* EXERCISE GOAL
Rewrite the material from the line with "Given: Select the 自动(O) radio button" up to and including the line with "This screenshot has width=1076, height=459.", swapping "radio button" for "checkbox" and leaving everything else as it is.

* WORKING DATA
────
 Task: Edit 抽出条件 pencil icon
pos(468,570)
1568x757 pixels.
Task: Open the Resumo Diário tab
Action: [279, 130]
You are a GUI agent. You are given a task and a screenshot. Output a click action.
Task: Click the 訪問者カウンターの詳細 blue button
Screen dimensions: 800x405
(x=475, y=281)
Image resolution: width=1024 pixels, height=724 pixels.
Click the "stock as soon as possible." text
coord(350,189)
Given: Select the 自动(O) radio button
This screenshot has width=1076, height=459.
────
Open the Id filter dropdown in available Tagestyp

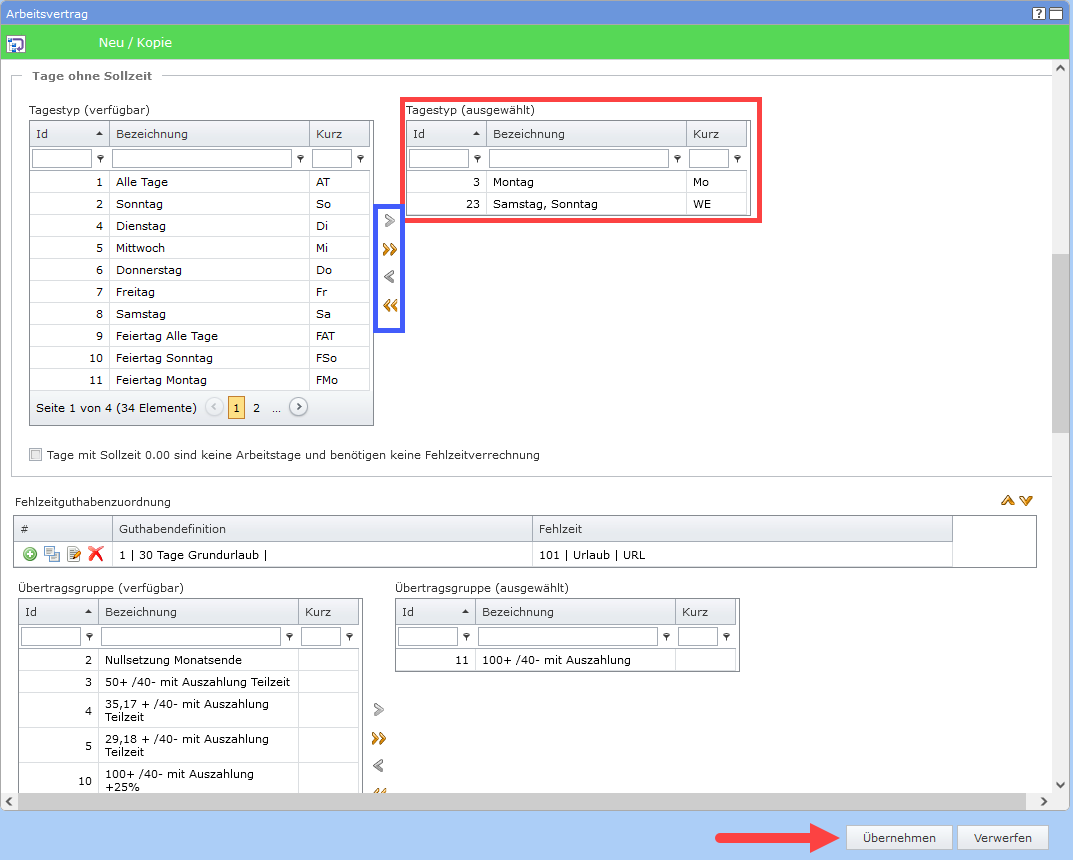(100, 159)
────
* REPLY TO THE EXERCISE
Given: Select the 自动(O) checkbox
This screenshot has width=1076, height=459.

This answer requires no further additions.